Color and Depth Image Based 3D Object Model Generation

YANG-KEUN AHN, KWANG-SOON CHOI, YOUNG-CHOONG PARK

Korea Electronics Technology Institute

121-835, 8th Floor, #1599, Sangam-Dong, Mapo-Gu, Seoul

REPUBLIC OF KOREA

ykahn@keti.re.kr

Abstract: - This study examines methods for creating a perfect 3D model by obtaining the values of R, G and B from color/depth map images, conducting a point-based 3D modeling in OpenGL for objects and images, and filling the holes created on the front or flank sides based on depth values. The most important part in this process is to fill the front and side holes by employing a differentiated hole-filling method. 3D models allow users to watch images drawn from the left and right sides of a 3D television by means of a pair of 3D glasses, and this study explores how an OptiTrack camera can search for users and then show them objects and images that fit the users’viewpoint from their own location.
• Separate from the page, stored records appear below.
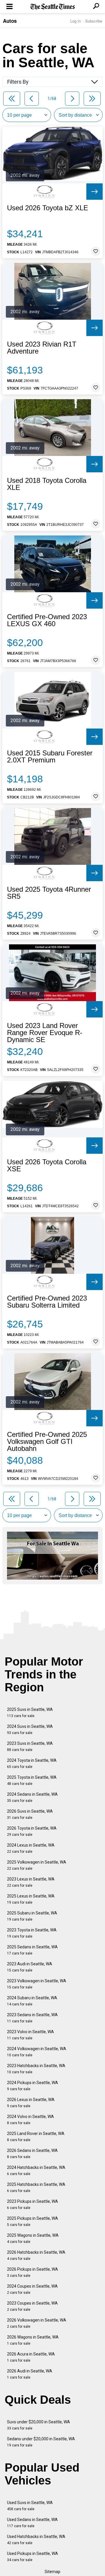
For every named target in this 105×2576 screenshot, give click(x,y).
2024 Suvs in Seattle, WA (30, 1729)
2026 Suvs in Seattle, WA (30, 1814)
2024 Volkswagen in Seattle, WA (36, 2051)
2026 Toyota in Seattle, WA (32, 1831)
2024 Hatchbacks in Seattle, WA (36, 2170)
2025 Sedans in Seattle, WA (32, 1950)
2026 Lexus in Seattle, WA (31, 2102)
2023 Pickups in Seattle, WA (32, 2204)
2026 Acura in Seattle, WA (31, 2357)
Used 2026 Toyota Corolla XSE (46, 1165)
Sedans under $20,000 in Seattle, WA (41, 2441)
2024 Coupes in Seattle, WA (32, 2289)
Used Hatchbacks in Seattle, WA (36, 2539)
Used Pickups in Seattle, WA (32, 2556)
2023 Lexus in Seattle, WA (31, 1882)
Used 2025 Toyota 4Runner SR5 (49, 893)
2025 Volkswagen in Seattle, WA (36, 1865)
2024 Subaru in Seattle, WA (32, 2000)
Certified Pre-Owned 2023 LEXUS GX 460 (47, 620)
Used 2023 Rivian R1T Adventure (41, 348)
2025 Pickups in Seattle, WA (32, 2221)
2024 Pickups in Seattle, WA (32, 2085)
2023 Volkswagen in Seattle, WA (36, 1984)
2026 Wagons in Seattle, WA (33, 2340)
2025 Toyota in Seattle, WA (32, 1780)
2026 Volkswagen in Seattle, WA (36, 2323)
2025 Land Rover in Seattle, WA (35, 2136)
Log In (75, 21)
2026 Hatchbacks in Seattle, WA (36, 2255)
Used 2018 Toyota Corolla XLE (46, 484)
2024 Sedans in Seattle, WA (32, 1797)
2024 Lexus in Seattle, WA (31, 1848)
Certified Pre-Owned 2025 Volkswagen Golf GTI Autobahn (47, 1441)
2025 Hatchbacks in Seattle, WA (36, 2187)
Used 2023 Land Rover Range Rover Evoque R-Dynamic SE (44, 1032)
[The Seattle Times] (53, 7)
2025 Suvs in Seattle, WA (30, 1712)
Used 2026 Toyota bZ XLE (47, 207)
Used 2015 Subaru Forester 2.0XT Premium (49, 757)
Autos (10, 20)
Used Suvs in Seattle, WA (30, 2505)
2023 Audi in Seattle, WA (29, 1967)
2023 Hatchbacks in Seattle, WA (36, 2068)
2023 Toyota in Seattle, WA (32, 1933)
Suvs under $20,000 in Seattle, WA (38, 2425)
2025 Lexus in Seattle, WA (31, 1899)
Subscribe (93, 21)
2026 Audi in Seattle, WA (29, 2374)
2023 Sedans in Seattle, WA (32, 2017)
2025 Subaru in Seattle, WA (32, 1916)
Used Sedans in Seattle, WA (32, 2522)
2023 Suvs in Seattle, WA (30, 1746)
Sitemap (52, 2571)
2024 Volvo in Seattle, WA (30, 2119)
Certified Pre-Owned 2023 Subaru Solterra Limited (47, 1302)
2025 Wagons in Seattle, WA (33, 2238)
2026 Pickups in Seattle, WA (32, 2272)
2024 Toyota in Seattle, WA (32, 1763)
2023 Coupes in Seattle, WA (32, 2306)
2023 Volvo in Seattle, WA (30, 2034)
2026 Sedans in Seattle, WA (32, 2153)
Key-Words: - 3D Object Model, 3D Model-FHD, 3D Model, Lenticular, Hole Filling, Glasses-free 3D Model


1 Introduction

This study aimed to go beyond the existing 3D modeling system which tracks the location of users and creates real-time multi-view images based on such location information, and to focus instead on creating a practical 3D model in real-time.

The prior system for our third-year project employed the depth-image-based rendering (DIBR) method to produce a variety of multi-view images in real time that suited the location of users. We created multi-view images by rendering the texture images, in order to produce a virtual viewpoint for different user locations based on the RGB texture images and depth images. By tracking user locations, we could warp the multi-view images in real time to produce images based on virtual viewpoints for different locations. This results in lively 3D effects by presenting the warp images as if they moved according to each user’s movement, thereby creating more active contents.

That technology, however, did not make users actually feel they were watching a 3D model. Users merely have an impression that 2D images are moving with them, because 2D images are used instead of real 3D models. Against this backdrop, this fourth-year development focused on utilizing depth map images and color images in the OpenGL windows as a means to create 3D models and provide them in real time to users to correspond to their varied viewpoints, eventually delivering a more lively experience of 3D models.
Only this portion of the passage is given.